[Pixel coordinate grounding data]
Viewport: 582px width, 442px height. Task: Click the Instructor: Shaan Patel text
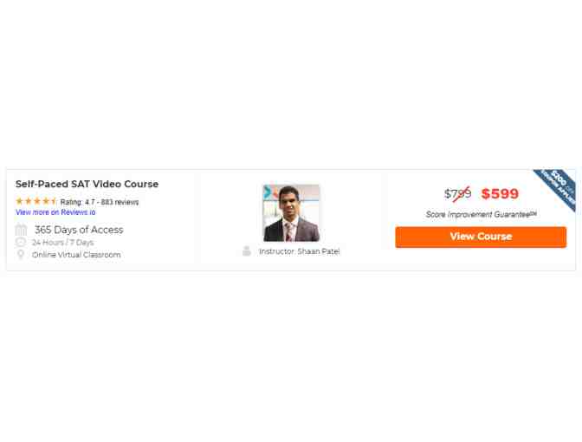coord(299,251)
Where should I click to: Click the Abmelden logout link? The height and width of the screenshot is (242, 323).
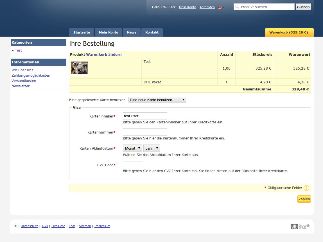[207, 7]
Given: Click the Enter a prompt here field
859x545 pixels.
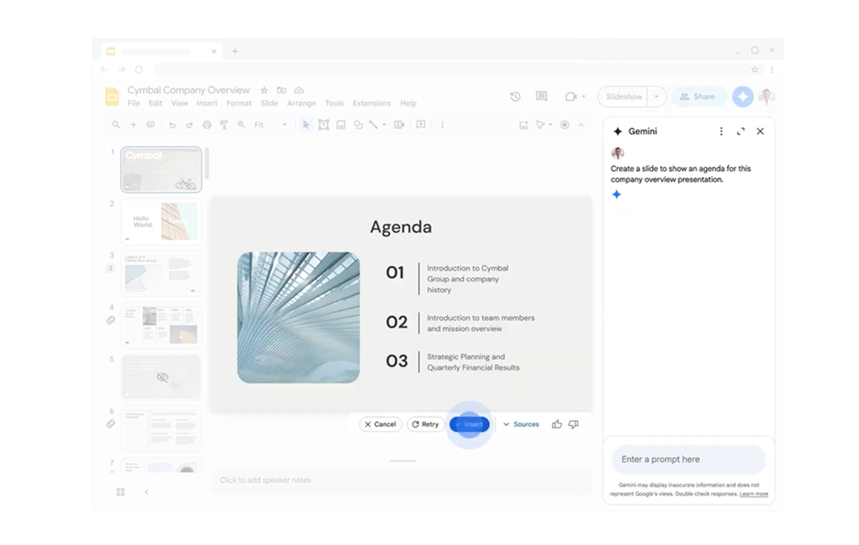Looking at the screenshot, I should click(688, 460).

__EXERCISE__. All lines from the one containing "Given: Click the Enter a prompt here field" through the end of the data are to be written out exactly, with nothing added; skip the pictures.

__OUTPUT OF THE EXERCISE__.
Given: Click the Enter a prompt here field
859x545 pixels.
Looking at the screenshot, I should click(688, 460).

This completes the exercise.